By 1909, there were two special clinics for children, treating 22% of the total number of children reported for that year. During the following year, Mt. Sinai attempted to establish a special children's clinic, but after several months was obliged to abandon the experiment because of the lack of sufficient physicians and nurses. At the beginning of 1912, upon request, the special staff nurse of the Association was assigned for the purpose of establishing a children's clinic in connection with Gouverneur Tuberculosis Clinic. Opening with 44 children, transferred from the adult clinic, of whom 28 were positive cases and 16 under observation for diagnosis, within five months, the clinic roster showed 237 children under treatment, 50 of whom had been diagnosed as positive cases. In October, the same nurse was assigned to the New York Hospital for a similar purpose. Formerly tuberculous children, as well as children of tuberculous families, were treated in the general pediatrics department of this institution. The Association also selected the children who were in danger of becoming infected with tuberculosis and placed them in the Tuberculosis Preventorium for Children in Farmingdale, New Jersey for three months.

[YOUR TASK]
Answer these questions using the passage on children's tuberculosis clinics:
1. How many special clinics for children were there by 1909?
2. What forced Mt. Sinai to abandon its special children's clinic?
3. Where was the Tuberculosis Preventorium for Children located?
The data that follows the passage is not needed for this work.

[DATA BELOW]
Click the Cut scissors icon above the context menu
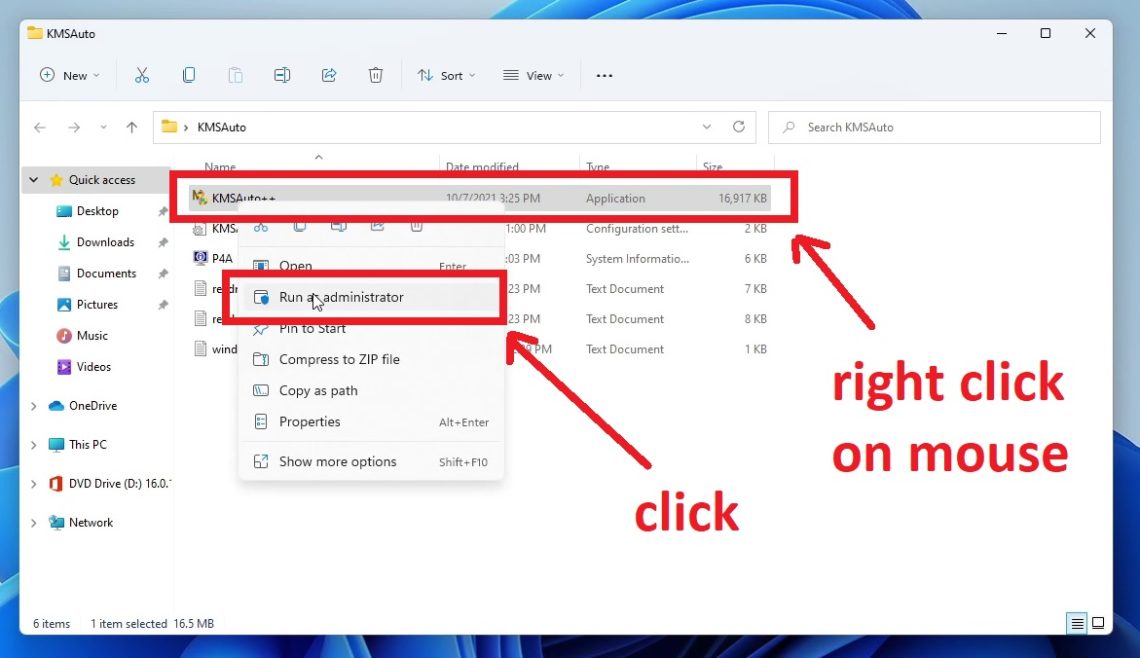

[YOUR RESPONSE]
1. Two.
2. A lack of sufficient physicians and nurses.
3. Farmingdale, New Jersey.